▶ [Goal of the exercise]: Give back every record exactly as it reads.

▶ [Records for this exercise]:
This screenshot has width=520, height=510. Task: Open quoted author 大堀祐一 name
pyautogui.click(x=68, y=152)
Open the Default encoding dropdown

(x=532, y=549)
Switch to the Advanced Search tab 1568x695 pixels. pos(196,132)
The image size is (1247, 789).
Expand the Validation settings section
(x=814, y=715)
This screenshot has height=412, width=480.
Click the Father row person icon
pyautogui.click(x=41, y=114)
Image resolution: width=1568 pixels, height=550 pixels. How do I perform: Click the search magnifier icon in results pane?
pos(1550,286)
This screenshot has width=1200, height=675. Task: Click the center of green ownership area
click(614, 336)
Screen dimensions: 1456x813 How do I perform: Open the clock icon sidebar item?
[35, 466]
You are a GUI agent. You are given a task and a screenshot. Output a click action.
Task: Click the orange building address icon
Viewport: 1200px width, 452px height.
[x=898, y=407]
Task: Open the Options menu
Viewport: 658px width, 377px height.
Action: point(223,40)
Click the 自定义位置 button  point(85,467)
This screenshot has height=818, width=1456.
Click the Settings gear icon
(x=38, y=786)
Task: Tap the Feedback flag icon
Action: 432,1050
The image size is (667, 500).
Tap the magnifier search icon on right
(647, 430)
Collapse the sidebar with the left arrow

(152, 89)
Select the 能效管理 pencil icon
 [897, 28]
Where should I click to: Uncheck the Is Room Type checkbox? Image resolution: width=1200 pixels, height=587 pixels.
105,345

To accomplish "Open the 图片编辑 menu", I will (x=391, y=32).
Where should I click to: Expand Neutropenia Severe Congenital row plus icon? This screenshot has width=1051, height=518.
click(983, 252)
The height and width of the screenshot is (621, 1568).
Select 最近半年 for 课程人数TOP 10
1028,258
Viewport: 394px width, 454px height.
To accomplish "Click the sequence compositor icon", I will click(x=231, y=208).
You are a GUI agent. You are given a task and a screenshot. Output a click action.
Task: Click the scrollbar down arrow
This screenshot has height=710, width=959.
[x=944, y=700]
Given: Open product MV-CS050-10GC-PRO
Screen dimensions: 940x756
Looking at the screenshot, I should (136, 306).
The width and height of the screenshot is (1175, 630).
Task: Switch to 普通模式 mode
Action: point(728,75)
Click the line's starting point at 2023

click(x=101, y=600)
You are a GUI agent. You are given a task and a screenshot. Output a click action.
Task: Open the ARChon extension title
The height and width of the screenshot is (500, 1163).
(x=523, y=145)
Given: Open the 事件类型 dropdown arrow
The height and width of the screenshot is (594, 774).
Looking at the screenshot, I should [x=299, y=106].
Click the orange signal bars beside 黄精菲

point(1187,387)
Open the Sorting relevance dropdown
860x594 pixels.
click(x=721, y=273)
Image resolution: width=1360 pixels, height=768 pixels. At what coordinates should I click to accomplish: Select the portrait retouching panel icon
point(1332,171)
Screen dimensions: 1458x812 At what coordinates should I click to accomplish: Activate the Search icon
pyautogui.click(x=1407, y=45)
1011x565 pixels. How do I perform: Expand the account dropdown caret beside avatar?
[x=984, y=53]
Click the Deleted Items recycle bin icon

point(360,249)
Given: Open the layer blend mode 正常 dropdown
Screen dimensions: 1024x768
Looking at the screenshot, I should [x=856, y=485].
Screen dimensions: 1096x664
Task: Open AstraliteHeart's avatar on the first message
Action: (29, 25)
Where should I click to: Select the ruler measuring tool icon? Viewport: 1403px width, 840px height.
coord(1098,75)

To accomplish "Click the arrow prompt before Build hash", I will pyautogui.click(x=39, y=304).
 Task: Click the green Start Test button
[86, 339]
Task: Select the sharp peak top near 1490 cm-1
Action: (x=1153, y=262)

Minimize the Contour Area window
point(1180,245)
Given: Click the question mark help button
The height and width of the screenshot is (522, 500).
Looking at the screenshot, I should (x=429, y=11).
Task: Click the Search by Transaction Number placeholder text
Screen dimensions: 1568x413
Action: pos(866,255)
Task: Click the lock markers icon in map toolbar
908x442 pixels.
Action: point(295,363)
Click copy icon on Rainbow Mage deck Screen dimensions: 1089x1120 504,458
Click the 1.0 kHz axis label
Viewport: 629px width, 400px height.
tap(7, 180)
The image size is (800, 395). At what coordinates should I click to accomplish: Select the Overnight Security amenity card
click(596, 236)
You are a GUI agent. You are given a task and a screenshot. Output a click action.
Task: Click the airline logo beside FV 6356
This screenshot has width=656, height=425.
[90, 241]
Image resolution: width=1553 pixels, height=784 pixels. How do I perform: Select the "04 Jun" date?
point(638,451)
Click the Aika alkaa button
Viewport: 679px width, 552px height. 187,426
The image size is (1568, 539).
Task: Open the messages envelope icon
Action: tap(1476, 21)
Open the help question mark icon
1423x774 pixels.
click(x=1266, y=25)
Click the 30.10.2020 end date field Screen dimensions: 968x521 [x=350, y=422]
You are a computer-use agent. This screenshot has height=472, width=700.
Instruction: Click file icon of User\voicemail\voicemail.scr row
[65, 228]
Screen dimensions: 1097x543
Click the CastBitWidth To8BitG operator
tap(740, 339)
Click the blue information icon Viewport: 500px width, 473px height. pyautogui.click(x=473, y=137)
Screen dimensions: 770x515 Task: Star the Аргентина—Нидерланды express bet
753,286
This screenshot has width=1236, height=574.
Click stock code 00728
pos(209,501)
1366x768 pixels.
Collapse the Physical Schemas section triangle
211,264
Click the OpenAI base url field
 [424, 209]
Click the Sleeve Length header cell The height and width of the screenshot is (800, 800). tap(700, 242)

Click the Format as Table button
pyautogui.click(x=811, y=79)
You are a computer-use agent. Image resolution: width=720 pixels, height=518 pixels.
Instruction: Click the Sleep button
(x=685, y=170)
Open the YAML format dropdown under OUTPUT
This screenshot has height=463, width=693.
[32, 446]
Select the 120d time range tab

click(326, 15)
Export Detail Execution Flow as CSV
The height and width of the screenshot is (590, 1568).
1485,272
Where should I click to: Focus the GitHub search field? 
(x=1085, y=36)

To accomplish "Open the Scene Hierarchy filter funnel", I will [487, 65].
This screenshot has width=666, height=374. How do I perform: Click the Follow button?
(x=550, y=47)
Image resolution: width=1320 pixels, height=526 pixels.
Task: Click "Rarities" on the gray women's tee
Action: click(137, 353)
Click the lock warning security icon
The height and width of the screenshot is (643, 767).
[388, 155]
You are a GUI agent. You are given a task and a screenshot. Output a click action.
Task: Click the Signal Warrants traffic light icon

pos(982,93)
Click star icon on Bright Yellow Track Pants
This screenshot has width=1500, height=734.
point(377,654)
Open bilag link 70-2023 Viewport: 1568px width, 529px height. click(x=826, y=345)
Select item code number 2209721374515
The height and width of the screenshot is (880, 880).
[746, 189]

▶ [Task result]:
This screenshot has width=520, height=510. Task: Open quoted author 大堀祐一 name
pyautogui.click(x=68, y=152)
Open the Default encoding dropdown

(x=532, y=549)
Switch to the Advanced Search tab 1568x695 pixels. pos(196,132)
The image size is (1247, 789).
Expand the Validation settings section
(x=814, y=715)
This screenshot has height=412, width=480.
Click the Father row person icon
pyautogui.click(x=41, y=114)
Image resolution: width=1568 pixels, height=550 pixels. How do I perform: Click the search magnifier icon in results pane?
pos(1550,286)
This screenshot has width=1200, height=675. Task: Click the center of green ownership area
click(614, 336)
Screen dimensions: 1456x813 How do I perform: Open the clock icon sidebar item?
[35, 466]
You are a GUI agent. You are given a task and a screenshot. Output a click action.
Task: Click the orange building address icon
Viewport: 1200px width, 452px height.
[x=898, y=407]
Task: Open the Options menu
Viewport: 658px width, 377px height.
Action: point(223,40)
Click the 自定义位置 button  point(85,467)
This screenshot has height=818, width=1456.
Click the Settings gear icon
(x=38, y=786)
Task: Tap the Feedback flag icon
Action: 432,1050
The image size is (667, 500).
Tap the magnifier search icon on right
(647, 430)
Collapse the sidebar with the left arrow

(152, 89)
Select the 能效管理 pencil icon
 [897, 28]
Where should I click to: Uncheck the Is Room Type checkbox? Image resolution: width=1200 pixels, height=587 pixels.
105,345

To accomplish "Open the 图片编辑 menu", I will (x=391, y=32).
Where should I click to: Expand Neutropenia Severe Congenital row plus icon? This screenshot has width=1051, height=518.
click(983, 252)
The height and width of the screenshot is (621, 1568).
Select 最近半年 for 课程人数TOP 10
1028,258
Viewport: 394px width, 454px height.
To accomplish "Click the sequence compositor icon", I will click(x=231, y=208).
You are a GUI agent. You are given a task and a screenshot. Output a click action.
Task: Click the scrollbar down arrow
This screenshot has height=710, width=959.
[x=944, y=700]
Given: Open product MV-CS050-10GC-PRO
Screen dimensions: 940x756
Looking at the screenshot, I should (136, 306).
The width and height of the screenshot is (1175, 630).
Task: Switch to 普通模式 mode
Action: point(728,75)
Click the line's starting point at 2023

click(x=101, y=600)
You are a GUI agent. You are given a task and a screenshot. Output a click action.
Task: Open the ARChon extension title
The height and width of the screenshot is (500, 1163).
(x=523, y=145)
Given: Open the 事件类型 dropdown arrow
The height and width of the screenshot is (594, 774).
Looking at the screenshot, I should [x=299, y=106].
Click the orange signal bars beside 黄精菲

point(1187,387)
Open the Sorting relevance dropdown
860x594 pixels.
click(x=721, y=273)
Image resolution: width=1360 pixels, height=768 pixels. At what coordinates should I click to accomplish: Select the portrait retouching panel icon
point(1332,171)
Screen dimensions: 1458x812 At what coordinates should I click to accomplish: Activate the Search icon
pyautogui.click(x=1407, y=45)
1011x565 pixels. How do I perform: Expand the account dropdown caret beside avatar?
[x=984, y=53]
Click the Deleted Items recycle bin icon

point(360,249)
Given: Open the layer blend mode 正常 dropdown
Screen dimensions: 1024x768
Looking at the screenshot, I should [x=856, y=485].
Screen dimensions: 1096x664
Task: Open AstraliteHeart's avatar on the first message
Action: (29, 25)
Where should I click to: Select the ruler measuring tool icon? Viewport: 1403px width, 840px height.
coord(1098,75)

To accomplish "Click the arrow prompt before Build hash", I will pyautogui.click(x=39, y=304).
 Task: Click the green Start Test button
[86, 339]
Task: Select the sharp peak top near 1490 cm-1
Action: (x=1153, y=262)

Minimize the Contour Area window
point(1180,245)
Given: Click the question mark help button
The height and width of the screenshot is (522, 500).
Looking at the screenshot, I should (x=429, y=11).
Task: Click the Search by Transaction Number placeholder text
Screen dimensions: 1568x413
Action: pos(866,255)
Task: Click the lock markers icon in map toolbar
908x442 pixels.
Action: point(295,363)
Click copy icon on Rainbow Mage deck Screen dimensions: 1089x1120 504,458
Click the 1.0 kHz axis label
Viewport: 629px width, 400px height.
tap(7, 180)
The image size is (800, 395). At what coordinates should I click to accomplish: Select the Overnight Security amenity card
click(596, 236)
You are a GUI agent. You are given a task and a screenshot. Output a click action.
Task: Click the airline logo beside FV 6356
This screenshot has width=656, height=425.
[90, 241]
Image resolution: width=1553 pixels, height=784 pixels. How do I perform: Select the "04 Jun" date?
point(638,451)
Click the Aika alkaa button
Viewport: 679px width, 552px height. 187,426
The image size is (1568, 539).
Task: Open the messages envelope icon
Action: tap(1476, 21)
Open the help question mark icon
1423x774 pixels.
click(x=1266, y=25)
Click the 30.10.2020 end date field Screen dimensions: 968x521 [x=350, y=422]
You are a computer-use agent. This screenshot has height=472, width=700.
Instruction: Click file icon of User\voicemail\voicemail.scr row
[65, 228]
Screen dimensions: 1097x543
Click the CastBitWidth To8BitG operator
tap(740, 339)
Click the blue information icon Viewport: 500px width, 473px height. pyautogui.click(x=473, y=137)
Screen dimensions: 770x515 Task: Star the Аргентина—Нидерланды express bet
753,286
This screenshot has width=1236, height=574.
Click stock code 00728
pos(209,501)
1366x768 pixels.
Collapse the Physical Schemas section triangle
211,264
Click the OpenAI base url field
 [424, 209]
Click the Sleeve Length header cell The height and width of the screenshot is (800, 800). tap(700, 242)

Click the Format as Table button
pyautogui.click(x=811, y=79)
You are a computer-use agent. Image resolution: width=720 pixels, height=518 pixels.
Instruction: Click the Sleep button
(x=685, y=170)
Open the YAML format dropdown under OUTPUT
This screenshot has height=463, width=693.
[32, 446]
Select the 120d time range tab

click(326, 15)
Export Detail Execution Flow as CSV
The height and width of the screenshot is (590, 1568).
1485,272
Where should I click to: Focus the GitHub search field? 
(x=1085, y=36)

To accomplish "Open the Scene Hierarchy filter funnel", I will [487, 65].
This screenshot has width=666, height=374. How do I perform: Click the Follow button?
(x=550, y=47)
Image resolution: width=1320 pixels, height=526 pixels.
Task: Click "Rarities" on the gray women's tee
Action: click(137, 353)
Click the lock warning security icon
The height and width of the screenshot is (643, 767).
[388, 155]
You are a GUI agent. You are given a task and a screenshot. Output a click action.
Task: Click the Signal Warrants traffic light icon

pos(982,93)
Click star icon on Bright Yellow Track Pants
This screenshot has width=1500, height=734.
point(377,654)
Open bilag link 70-2023 Viewport: 1568px width, 529px height. click(x=826, y=345)
Select item code number 2209721374515
The height and width of the screenshot is (880, 880).
[746, 189]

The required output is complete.